# Problem details:
Gather each line of the entries below that includes "computer".

● ● ●

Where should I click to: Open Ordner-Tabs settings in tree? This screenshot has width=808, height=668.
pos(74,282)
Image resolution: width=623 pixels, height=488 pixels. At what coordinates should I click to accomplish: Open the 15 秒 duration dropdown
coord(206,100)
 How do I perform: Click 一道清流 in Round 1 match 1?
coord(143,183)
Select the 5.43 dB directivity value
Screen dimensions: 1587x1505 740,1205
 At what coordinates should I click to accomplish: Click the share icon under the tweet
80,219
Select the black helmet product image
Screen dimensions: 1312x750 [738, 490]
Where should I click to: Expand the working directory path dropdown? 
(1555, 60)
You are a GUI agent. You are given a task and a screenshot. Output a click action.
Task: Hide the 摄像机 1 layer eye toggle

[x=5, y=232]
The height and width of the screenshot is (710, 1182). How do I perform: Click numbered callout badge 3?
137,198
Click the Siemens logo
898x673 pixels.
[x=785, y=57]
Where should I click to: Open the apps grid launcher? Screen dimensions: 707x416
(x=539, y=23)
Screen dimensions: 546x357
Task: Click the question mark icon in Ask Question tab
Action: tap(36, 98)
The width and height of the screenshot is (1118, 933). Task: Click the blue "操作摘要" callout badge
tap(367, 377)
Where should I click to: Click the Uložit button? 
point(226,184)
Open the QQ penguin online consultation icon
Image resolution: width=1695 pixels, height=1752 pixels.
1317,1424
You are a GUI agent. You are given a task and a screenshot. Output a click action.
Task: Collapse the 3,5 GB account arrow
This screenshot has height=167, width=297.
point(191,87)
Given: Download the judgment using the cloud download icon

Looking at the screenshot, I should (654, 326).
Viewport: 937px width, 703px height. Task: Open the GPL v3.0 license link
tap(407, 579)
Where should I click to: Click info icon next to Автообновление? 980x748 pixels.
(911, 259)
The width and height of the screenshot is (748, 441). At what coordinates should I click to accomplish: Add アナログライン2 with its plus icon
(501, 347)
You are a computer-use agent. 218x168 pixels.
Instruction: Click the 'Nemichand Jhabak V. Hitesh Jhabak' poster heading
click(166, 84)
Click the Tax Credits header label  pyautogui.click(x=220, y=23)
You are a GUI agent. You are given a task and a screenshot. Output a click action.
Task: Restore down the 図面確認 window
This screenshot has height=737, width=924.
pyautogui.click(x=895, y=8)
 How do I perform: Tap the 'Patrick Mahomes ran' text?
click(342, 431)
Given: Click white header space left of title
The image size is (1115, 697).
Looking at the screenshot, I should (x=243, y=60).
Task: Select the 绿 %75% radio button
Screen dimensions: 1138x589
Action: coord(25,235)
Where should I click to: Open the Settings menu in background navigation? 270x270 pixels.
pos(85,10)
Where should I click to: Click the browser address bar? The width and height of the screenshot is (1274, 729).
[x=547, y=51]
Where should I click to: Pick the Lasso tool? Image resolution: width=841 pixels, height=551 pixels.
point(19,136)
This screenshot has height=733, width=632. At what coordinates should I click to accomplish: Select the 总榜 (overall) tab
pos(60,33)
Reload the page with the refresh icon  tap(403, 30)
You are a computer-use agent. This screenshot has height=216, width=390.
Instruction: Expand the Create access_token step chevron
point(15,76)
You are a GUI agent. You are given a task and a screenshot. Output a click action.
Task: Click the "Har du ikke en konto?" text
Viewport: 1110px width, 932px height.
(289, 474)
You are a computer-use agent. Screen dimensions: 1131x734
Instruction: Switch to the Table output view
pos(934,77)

● ● ●

# Solution for this exercise:
You are a computer-use agent. 218x168 pixels.
You are a computer-use agent. This screenshot has height=216, width=390.
You are a computer-use agent. Screen dimensions: 1131x734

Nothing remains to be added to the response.